Reproduce the lines of the records verbatim, starting with the line containing "Click the Analytics bar chart icon" and continuing through the line containing "Looking at the screenshot, I should click(x=872, y=468).", both included.
begin Raw records
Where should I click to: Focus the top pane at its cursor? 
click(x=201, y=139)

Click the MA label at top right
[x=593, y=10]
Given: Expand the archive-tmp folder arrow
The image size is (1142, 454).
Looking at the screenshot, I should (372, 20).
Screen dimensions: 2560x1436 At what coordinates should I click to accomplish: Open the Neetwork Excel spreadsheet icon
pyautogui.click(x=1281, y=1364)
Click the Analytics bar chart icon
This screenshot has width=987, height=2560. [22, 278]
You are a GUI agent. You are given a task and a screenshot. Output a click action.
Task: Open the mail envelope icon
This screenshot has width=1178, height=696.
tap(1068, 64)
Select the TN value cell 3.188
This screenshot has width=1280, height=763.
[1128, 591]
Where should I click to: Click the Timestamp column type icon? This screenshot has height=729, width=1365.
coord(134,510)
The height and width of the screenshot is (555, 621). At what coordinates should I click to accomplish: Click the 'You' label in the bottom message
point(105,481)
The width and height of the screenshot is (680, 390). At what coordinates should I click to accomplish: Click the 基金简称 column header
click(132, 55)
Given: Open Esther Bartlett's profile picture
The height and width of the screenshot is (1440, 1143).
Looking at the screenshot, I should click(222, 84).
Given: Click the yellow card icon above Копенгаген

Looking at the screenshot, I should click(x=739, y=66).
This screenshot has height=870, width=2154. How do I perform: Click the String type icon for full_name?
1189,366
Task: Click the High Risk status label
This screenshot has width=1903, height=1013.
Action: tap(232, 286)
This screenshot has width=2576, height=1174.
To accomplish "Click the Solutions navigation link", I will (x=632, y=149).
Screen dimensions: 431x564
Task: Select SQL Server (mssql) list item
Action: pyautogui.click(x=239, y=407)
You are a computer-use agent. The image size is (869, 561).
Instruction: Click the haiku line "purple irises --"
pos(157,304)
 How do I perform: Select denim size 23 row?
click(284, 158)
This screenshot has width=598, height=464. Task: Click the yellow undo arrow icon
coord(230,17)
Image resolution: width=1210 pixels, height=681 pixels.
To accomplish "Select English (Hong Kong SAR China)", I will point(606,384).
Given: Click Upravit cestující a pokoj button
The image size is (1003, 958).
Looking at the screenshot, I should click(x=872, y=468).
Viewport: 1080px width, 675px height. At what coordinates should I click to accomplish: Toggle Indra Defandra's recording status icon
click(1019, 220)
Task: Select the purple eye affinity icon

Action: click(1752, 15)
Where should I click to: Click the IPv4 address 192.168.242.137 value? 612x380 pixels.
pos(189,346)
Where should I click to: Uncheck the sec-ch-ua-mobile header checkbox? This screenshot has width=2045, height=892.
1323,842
end Raw records
Task result
Click the Analytics bar chart icon
This screenshot has width=987, height=2560. [22, 278]
You are a GUI agent. You are given a task and a screenshot. Output a click action.
Task: Open the mail envelope icon
This screenshot has width=1178, height=696.
tap(1068, 64)
Select the TN value cell 3.188
This screenshot has width=1280, height=763.
[1128, 591]
Where should I click to: Click the Timestamp column type icon? This screenshot has height=729, width=1365.
coord(134,510)
The height and width of the screenshot is (555, 621). At what coordinates should I click to accomplish: Click the 'You' label in the bottom message
point(105,481)
The width and height of the screenshot is (680, 390). At what coordinates should I click to accomplish: Click the 基金简称 column header
click(132, 55)
Given: Open Esther Bartlett's profile picture
The height and width of the screenshot is (1440, 1143).
Looking at the screenshot, I should click(222, 84).
Given: Click the yellow card icon above Копенгаген

Looking at the screenshot, I should click(x=739, y=66).
This screenshot has height=870, width=2154. How do I perform: Click the String type icon for full_name?
1189,366
Task: Click the High Risk status label
This screenshot has width=1903, height=1013.
Action: tap(232, 286)
This screenshot has width=2576, height=1174.
To accomplish "Click the Solutions navigation link", I will (x=632, y=149).
Screen dimensions: 431x564
Task: Select SQL Server (mssql) list item
Action: pyautogui.click(x=239, y=407)
You are a computer-use agent. The image size is (869, 561).
Instruction: Click the haiku line "purple irises --"
pos(157,304)
 How do I perform: Select denim size 23 row?
click(284, 158)
This screenshot has width=598, height=464. Task: Click the yellow undo arrow icon
coord(230,17)
Image resolution: width=1210 pixels, height=681 pixels.
To accomplish "Select English (Hong Kong SAR China)", I will point(606,384).
Given: Click Upravit cestující a pokoj button
The image size is (1003, 958).
Looking at the screenshot, I should click(x=872, y=468).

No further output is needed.